William Vandivert | |
---|---|
Born | Evanston, Illinois, U.S. | August 16, 1912
Died | December 1, 1989 77) | (aged
Vandivert was born in Evanston, Illinois. He studied chemistry from 1928 to 1930 at Beloit College in Wisconsin, and then photography at the Art Institute of Chicago from 1930 to 1935.
From 1935, he became a photographer for the Chicago Herald Examiner.[1]
Vandivert joined the Life magazine team in London in 1938.[1]
He was one of the few photographers who were working in color photography before the Second World War. Vandivert made color photo report in Paris in the summer of 1939.[2] He was using Kodachrome. The following year he photographed in color the Blitz in London.[3]

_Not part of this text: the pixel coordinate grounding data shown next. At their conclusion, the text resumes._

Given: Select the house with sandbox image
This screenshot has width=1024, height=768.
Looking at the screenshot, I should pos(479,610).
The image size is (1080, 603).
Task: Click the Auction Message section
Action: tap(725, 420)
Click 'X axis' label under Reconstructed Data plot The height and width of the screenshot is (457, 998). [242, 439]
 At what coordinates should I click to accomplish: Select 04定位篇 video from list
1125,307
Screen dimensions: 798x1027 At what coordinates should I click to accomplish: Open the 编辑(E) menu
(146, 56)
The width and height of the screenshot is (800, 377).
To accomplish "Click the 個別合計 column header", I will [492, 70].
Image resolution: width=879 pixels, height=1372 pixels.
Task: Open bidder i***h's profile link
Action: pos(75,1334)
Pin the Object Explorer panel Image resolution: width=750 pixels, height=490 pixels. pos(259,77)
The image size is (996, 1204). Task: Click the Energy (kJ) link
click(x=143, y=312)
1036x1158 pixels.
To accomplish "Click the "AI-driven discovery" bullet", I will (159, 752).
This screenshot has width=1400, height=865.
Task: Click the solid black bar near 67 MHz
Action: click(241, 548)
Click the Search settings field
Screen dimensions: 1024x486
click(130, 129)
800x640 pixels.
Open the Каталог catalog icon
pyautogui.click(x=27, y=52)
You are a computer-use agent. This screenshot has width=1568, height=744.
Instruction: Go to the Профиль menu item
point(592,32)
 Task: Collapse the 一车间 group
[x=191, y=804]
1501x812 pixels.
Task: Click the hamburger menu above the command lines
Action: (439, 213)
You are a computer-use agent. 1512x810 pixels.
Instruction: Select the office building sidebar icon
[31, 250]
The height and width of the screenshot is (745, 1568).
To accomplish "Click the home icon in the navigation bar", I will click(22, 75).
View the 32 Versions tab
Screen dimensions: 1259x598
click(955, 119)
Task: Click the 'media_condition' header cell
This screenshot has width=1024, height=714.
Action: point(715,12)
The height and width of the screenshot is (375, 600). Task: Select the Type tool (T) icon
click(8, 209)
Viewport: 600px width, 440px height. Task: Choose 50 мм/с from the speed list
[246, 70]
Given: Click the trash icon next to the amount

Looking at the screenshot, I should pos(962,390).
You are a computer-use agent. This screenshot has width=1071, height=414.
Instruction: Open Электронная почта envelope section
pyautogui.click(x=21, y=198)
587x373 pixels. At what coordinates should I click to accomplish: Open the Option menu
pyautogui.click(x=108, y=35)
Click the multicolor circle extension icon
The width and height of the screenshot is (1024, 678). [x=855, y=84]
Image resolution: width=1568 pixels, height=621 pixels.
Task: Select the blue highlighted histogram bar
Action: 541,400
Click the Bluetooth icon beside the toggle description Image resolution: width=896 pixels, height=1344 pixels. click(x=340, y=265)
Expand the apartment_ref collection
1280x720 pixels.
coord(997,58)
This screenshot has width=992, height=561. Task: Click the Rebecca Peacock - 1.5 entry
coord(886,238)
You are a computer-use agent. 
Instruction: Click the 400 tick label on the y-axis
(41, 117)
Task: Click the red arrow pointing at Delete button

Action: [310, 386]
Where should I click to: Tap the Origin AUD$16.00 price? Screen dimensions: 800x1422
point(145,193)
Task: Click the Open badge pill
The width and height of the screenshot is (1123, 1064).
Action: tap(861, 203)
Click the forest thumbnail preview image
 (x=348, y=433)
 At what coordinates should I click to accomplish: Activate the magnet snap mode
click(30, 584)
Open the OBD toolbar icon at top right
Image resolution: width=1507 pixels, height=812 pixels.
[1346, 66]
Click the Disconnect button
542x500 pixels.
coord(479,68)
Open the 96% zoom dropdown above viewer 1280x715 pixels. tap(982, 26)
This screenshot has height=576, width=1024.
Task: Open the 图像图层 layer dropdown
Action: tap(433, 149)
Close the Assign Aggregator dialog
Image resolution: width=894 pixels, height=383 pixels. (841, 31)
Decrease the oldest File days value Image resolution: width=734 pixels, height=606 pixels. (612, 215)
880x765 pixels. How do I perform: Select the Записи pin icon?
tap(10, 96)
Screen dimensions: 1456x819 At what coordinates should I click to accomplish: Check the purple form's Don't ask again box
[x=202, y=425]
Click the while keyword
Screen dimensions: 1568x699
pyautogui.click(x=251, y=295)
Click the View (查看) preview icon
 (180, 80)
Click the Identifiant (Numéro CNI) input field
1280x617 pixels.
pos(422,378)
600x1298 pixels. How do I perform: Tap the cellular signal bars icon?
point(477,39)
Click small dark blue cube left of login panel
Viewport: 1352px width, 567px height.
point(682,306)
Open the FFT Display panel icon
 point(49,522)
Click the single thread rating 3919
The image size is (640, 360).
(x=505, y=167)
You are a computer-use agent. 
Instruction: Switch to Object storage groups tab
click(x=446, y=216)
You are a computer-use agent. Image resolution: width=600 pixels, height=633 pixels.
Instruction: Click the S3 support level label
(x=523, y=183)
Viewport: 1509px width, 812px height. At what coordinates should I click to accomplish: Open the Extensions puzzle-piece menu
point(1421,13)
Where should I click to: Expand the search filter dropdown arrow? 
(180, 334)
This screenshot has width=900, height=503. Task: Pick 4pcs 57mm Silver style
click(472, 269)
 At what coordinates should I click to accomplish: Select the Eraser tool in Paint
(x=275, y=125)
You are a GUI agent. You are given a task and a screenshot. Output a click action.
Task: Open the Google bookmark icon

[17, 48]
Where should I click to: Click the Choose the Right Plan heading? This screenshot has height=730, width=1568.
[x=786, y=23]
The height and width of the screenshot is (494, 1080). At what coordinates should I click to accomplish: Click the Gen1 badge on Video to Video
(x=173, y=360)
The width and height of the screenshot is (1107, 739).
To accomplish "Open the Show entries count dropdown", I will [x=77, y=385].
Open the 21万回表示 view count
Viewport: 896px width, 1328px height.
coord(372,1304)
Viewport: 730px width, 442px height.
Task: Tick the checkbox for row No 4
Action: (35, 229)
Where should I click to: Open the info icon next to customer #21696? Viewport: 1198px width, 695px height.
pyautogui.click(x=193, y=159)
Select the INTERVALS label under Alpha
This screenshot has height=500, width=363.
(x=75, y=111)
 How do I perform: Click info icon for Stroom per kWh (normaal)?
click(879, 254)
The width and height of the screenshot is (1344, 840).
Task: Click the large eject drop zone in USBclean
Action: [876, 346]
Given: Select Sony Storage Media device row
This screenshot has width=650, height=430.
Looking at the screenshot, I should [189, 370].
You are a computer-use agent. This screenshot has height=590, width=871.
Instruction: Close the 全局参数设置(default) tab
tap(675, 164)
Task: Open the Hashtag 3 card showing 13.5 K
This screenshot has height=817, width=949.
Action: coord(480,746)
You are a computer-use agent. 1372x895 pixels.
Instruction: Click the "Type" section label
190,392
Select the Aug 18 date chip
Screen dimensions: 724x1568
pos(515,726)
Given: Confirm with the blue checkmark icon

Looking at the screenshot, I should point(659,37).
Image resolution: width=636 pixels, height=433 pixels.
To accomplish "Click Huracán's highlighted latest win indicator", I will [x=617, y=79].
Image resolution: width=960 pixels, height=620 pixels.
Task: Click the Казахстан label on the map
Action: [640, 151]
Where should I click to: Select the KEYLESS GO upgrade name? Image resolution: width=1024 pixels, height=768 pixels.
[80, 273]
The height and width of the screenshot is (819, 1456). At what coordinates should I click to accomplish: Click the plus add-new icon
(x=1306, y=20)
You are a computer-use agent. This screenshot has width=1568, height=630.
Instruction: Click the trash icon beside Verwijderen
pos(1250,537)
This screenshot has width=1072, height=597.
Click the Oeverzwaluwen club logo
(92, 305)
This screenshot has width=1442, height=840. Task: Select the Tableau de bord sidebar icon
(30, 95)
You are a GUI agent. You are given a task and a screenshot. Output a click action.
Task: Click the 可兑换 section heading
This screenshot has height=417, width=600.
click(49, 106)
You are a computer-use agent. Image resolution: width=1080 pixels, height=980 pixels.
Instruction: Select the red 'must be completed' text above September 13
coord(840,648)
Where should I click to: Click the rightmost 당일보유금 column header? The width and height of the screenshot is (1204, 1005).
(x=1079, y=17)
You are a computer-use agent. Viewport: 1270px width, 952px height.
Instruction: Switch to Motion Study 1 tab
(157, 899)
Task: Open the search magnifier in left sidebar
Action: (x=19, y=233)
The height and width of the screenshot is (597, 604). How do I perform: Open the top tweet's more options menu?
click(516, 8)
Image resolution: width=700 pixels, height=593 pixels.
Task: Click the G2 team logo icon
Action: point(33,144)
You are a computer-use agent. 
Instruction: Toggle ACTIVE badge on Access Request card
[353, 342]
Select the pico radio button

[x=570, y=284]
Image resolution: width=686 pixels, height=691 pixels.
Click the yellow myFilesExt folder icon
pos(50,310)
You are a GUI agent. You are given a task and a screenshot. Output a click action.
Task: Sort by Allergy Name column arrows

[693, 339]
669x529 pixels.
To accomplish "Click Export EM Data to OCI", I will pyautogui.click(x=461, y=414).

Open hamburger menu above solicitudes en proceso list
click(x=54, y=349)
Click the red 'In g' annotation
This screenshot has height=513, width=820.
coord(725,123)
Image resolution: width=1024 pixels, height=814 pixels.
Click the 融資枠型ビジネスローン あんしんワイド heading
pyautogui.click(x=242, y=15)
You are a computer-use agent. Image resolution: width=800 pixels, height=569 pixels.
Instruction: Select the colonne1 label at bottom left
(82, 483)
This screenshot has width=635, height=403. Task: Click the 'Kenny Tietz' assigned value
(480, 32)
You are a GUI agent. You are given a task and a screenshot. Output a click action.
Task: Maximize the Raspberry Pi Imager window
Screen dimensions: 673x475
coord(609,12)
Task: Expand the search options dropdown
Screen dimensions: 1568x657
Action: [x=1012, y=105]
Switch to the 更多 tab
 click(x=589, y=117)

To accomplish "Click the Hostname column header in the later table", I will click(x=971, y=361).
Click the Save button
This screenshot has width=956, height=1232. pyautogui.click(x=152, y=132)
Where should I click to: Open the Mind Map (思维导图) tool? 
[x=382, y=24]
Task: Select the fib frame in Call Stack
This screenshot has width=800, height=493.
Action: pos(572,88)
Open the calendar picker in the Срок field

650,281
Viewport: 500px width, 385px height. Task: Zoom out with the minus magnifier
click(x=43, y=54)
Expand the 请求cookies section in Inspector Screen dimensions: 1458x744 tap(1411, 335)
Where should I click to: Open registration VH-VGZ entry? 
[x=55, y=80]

For Life in 1943 he was in India to produce a harrowing series on the Bengal Famine,[4] with photographs of an elderly woman dying by the roadside, an old man’s ribs poking through his bare chest, truck sweepers cleaning corpses off the streets, and the starved dead being cremated in the street. One of the series, captioned Terribly concentrated on food, child stuffs self at Ramkrishna Mission Ashram near Calcutta[5] was chosen in 1955 by curator Edward Steichen for the section 'Famine' in the world-touring Museum of Modern Art exhibition The Family of Man,[6] that was seen by 9 million visitors.
He covered the Second World War in various theatres of European operations. At Gardelegen concentration camp, Vandivert took photographs reproduced in the May 7, 1945, issue of Life[7] that show in detail the remains of hundreds of political prisoners who were locked in a warehouse when the German camp guards set it on fire; an atrocity discovered by Allied troops arriving on April 14, two days later. Printed quarter-page size, some show corpses that are still smouldering, while one picture filling page 35 illustrates an overview from inside the warehouse and the enormity of the atrocity.[8]
In 1945 just after the Battle of Berlin, Vandivert was the first Western photojournalist to photograph the city's ruins and Adolf Hitler's bunker, which were published by Life in July 1945.[9][10]
Vandivert left Life's editorial team in 1946.
Along with Robert Capa, Henri Cartier-Bresson, David Seymour, George Rodger and Maria Eisner, he helped found Magnum Photos in 1947. His wife, Rita Vandivert, presided over the cooperative and managed the New York office at its opening[11]
Vandivert and his wife left Magnum Photos in 1948.[12] He continued his career as a freelance photographer, publishing numerous reports in Fortune magazine[13] and then devoted himself with his wife to documentary photography on nature and animals. They published several books together between 1960 and 1982.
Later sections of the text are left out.